Mit dem Ohrenschmaus-Schokolade-Preis der Firma Zotter wurden die Autor:innen Agnes Zenz, Martin Kogler und Johanna Veith ausgezeichnet. Sie geben in ihren Texten einen starken literarischen Appell für den Frieden. Wer dieses Zeichen weiterschenken oder selbst unterstützen möchte, kann die Zotter-Ohrenschmaus-Schokolade gegen eine Spende beim Verein Ohrenschmaus erhalten. Auf der Ehrenliste wurden die Texte von Eder Robert, Glößl Rene, Gstöttmaier Peter, Massner Isabella, Planinger Gerlinde, Robnig Claudia, Saugspier Robert, Schultes Daniele, Strouhal Oliver, Zeiger Micha, Zettl Gitti ausgezeichnet – großartige Erzählungen, Lebensberichte und Gedanken, die lesenswert sind. Mit einem einjährigen Schreibstipendium, gefördert vom Bundesministerium für Kunst und Kultur wurde Peter Gstöttmaier ausgezeichnet, der schon mehrere Ohrenschmaus-Hauptpreise in den vergangenen Jahren gewonnen hat. Unterstützt von den Mentorinnen Eva Nagl-Jancak und Heidi Pölzguter wird er an einem Buch arbeiten. Man darf gespannt sein.

Siegertexte in Buchform

Alle Sieger- und prämierten Texte sind im Buch „Wenn Ideen spazieren“ in der Ohrenschmaus-Edition der Buchschmiede erschienen. Für 15 Euro ist das Buch bei der Buchschmiede bestellbar. In den vergangenen 16 Jahren wurden über 2.500 Texte beim Literaturpreis Ohrenschmaus eingereicht. 149 Texte davon wurden prämiert, von denen wiederum 48 Hauptpreise waren. 2023 haben 142 Autor:innen mit Lernbehinderung am Literaturwettbewerb Ohrenschmaus teilgenommen. Die Jury rund um Schirmherr Felix Mitterer – Heinz Janisch, Eva Nagl-Jancak, Ludwig Laher, Günter Kaindlstorfer und Barbara Rett – lobte die hohe Qualität der Texte und dementsprechend fiel auch dieses Jahr die Entscheidung nicht so leicht. Alle Siegertexte können auf der Homepage des Verein Ohrenschmaus nachgelesen werden.

Neue Projekte gestartet

In 18 Schreibwerkstätten quer durch das Land sucht der Verein Ohrenschmaus neue Schreibtalente. In weiteren zwei Schreibwerkstätten erlernen Behindertenpädagog:innen und -betreuer:innen, wie unterstütztes Schreiben funktioniert. Gefördert vom Inklusionspreis des Jubiläumsfonds – Licht ins Dunkel wird der Verein Ohrenschmaus ab Mai drei Autor:innen mit Lernbehinderung als Literatur-Bootschafter:innen beschäftigen und ihr Schreibtalent fördern. Die Firma AfB – Arbeit für Behinderung setzt sich für die Beschäftigung von Menschen mit Behinderung ein und gab im Rahmen der Preisverleihung bekannt, dass sie das Ohrenschmaus-Beschäftigungsprojekt im Bereich der Literatur unterstützen und der Projektgruppe sechs Computer kostenlos zur Verfügung stellen.

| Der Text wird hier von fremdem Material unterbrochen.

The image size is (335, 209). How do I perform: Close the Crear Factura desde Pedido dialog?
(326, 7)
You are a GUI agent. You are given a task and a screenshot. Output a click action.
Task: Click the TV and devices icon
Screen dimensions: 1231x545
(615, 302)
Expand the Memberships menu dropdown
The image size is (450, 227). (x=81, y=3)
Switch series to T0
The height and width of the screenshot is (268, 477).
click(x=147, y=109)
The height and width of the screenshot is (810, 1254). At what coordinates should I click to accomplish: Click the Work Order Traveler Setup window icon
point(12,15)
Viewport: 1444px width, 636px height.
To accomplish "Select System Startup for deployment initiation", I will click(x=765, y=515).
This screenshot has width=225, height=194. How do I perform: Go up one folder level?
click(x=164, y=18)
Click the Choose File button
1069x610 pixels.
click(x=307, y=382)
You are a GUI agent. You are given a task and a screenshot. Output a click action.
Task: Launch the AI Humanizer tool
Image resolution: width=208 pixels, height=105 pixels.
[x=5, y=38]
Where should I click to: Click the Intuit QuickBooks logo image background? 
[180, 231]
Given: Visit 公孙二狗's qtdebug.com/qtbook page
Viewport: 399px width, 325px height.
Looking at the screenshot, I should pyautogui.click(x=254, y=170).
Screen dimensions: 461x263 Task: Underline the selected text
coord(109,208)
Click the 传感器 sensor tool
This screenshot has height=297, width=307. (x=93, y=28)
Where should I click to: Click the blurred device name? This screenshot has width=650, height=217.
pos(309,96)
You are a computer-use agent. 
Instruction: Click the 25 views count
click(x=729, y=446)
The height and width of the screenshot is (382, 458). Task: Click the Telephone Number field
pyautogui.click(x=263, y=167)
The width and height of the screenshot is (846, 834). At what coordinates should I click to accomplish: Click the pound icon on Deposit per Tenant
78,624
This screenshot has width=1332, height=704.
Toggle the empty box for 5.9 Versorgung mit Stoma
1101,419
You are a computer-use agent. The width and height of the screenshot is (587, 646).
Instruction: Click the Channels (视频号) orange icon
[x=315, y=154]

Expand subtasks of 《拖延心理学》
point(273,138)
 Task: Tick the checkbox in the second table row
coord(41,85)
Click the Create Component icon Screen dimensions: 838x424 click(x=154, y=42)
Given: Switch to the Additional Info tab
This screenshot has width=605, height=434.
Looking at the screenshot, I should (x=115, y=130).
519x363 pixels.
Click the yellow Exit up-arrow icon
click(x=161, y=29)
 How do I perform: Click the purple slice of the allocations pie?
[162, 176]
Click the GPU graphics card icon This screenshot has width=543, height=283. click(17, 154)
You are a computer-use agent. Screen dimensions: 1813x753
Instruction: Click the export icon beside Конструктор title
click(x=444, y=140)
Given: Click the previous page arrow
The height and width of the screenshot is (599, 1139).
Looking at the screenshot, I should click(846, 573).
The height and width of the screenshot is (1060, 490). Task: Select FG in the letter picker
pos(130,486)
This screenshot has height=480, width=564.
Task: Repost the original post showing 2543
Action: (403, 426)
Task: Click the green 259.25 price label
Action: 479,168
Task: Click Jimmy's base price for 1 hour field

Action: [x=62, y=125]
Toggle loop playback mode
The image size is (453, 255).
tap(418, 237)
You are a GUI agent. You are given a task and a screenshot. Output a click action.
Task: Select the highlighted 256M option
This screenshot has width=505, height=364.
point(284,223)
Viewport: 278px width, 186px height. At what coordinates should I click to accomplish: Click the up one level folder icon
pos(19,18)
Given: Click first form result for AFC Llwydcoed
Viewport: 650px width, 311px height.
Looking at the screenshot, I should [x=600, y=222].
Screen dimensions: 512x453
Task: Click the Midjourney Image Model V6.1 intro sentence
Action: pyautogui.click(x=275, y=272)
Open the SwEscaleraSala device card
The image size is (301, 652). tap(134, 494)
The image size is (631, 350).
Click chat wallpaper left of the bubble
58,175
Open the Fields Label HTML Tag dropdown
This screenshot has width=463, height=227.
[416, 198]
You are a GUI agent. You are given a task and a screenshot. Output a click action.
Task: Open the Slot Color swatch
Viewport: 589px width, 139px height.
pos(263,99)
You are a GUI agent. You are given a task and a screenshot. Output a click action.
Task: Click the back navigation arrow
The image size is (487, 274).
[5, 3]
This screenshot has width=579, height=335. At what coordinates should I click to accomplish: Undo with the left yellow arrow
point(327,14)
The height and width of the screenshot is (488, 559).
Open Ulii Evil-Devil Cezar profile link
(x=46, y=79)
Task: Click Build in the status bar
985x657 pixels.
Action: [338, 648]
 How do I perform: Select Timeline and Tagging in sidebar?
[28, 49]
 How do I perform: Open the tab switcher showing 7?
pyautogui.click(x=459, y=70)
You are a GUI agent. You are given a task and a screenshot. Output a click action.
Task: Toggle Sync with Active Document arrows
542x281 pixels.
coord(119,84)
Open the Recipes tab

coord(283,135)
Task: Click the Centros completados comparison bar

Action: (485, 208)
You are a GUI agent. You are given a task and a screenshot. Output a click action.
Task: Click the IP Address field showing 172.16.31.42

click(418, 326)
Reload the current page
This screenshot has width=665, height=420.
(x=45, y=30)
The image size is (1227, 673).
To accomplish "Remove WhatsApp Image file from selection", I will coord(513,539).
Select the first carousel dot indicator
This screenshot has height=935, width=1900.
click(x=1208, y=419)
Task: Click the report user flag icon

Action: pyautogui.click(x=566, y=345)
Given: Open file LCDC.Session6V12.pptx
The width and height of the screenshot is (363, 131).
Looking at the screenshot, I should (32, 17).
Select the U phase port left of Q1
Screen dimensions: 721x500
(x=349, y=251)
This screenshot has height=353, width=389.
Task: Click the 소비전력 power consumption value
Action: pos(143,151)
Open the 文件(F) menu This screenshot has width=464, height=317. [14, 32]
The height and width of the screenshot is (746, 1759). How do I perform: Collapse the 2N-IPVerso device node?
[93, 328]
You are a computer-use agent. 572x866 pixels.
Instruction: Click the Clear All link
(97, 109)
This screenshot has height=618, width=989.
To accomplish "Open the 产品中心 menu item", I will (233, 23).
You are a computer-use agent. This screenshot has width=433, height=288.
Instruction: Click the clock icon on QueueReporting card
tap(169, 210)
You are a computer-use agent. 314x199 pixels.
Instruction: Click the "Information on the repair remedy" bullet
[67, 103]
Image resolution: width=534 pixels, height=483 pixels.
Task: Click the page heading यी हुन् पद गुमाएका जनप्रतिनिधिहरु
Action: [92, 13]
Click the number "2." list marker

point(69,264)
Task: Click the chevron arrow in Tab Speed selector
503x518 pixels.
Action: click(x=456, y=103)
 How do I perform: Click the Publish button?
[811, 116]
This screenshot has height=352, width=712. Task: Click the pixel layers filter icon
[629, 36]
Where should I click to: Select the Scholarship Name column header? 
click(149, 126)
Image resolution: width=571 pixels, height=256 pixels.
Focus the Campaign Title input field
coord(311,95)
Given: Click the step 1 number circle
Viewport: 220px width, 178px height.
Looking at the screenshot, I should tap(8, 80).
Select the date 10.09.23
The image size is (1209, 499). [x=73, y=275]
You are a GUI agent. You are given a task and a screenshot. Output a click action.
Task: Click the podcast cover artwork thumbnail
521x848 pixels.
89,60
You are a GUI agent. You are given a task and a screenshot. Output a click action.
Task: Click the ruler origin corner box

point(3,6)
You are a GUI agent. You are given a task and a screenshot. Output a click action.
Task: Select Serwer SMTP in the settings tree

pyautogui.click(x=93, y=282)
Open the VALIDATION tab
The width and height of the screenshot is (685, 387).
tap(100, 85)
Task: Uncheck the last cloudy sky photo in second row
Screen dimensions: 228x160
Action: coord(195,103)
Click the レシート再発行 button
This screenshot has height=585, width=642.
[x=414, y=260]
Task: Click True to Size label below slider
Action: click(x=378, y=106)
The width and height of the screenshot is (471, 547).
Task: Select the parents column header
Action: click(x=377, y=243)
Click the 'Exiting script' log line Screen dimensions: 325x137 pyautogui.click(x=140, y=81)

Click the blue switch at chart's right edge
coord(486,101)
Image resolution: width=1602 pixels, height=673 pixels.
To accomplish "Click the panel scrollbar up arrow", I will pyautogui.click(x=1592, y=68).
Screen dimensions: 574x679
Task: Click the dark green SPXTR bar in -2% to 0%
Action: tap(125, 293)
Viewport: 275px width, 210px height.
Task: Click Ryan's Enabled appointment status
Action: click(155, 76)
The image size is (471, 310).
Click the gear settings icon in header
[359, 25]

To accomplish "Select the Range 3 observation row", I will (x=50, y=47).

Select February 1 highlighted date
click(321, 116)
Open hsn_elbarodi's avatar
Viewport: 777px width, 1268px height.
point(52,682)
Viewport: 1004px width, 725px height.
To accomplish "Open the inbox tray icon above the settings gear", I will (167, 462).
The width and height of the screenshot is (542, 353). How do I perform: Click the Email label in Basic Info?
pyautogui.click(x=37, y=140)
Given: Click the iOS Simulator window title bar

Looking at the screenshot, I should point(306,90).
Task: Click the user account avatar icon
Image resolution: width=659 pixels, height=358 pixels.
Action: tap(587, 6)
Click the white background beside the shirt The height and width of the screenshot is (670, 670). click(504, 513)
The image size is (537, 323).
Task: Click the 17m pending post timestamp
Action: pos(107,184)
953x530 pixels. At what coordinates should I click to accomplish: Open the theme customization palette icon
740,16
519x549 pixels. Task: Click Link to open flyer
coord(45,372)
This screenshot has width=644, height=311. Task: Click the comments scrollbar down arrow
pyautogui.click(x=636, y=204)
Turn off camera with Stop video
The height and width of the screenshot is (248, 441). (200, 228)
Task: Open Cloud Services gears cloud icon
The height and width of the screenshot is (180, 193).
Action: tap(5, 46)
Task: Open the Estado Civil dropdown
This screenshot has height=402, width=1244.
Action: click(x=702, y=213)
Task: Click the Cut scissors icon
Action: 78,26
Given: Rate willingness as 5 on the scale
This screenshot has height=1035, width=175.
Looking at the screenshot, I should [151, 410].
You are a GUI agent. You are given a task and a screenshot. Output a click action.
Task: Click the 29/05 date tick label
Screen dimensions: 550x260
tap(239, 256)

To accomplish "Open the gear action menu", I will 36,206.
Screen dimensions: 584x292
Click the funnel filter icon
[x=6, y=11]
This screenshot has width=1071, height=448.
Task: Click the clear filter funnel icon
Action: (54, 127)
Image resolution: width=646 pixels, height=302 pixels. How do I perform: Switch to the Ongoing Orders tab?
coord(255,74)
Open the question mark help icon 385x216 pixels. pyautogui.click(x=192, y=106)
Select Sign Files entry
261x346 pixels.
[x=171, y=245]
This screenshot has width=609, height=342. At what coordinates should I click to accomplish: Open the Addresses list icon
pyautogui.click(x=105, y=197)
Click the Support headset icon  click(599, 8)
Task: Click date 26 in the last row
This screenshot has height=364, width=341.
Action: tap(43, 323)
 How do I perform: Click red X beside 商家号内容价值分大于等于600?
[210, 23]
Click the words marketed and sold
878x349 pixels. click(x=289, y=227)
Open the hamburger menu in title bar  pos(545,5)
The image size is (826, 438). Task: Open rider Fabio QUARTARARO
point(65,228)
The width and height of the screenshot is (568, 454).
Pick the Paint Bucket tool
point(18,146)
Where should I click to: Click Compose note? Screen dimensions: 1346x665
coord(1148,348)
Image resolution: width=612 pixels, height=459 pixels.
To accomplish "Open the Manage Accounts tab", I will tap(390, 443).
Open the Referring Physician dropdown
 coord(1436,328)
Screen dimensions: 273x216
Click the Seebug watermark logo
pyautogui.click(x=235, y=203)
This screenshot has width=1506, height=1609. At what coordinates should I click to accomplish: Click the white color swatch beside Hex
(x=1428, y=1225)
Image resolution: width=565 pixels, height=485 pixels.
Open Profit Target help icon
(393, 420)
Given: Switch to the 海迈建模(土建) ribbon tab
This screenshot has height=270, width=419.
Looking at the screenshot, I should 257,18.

Der Literaturpreis Ohrenschmaus wurde 2007 vom Autor Franz-Joseph Huainigg initiiert, um „einen besonderen Blick auf die Welt zu geben, wie es die Ohrenschmaus-Autor:innen auf einzigartige Weise tun. Es geht nicht um Defizite, sondern um Fähigkeiten und Literatur. Kurz gesagt, um einen neuen Blick auf die Welt und auf Menschen mit Lernbehinderung! Was auch heuer wieder grandios gelungen ist“. Der Literaturpreis Ohrenschmaus kooperiert von Anbeginn mit Josef Zotter. Jedes Jahr kreiert dieser eine eigene Ohrenschmaus-Schokolade, in deren Banderole ausgewählte Texte zu lesen sind. In diesem Jahr wurde die Verpackung von Dino Kunkel von der Grafik-Anstalt gestaltet und beinhaltet drei ausgewählte Texte zum Jahresthema „Frieden“.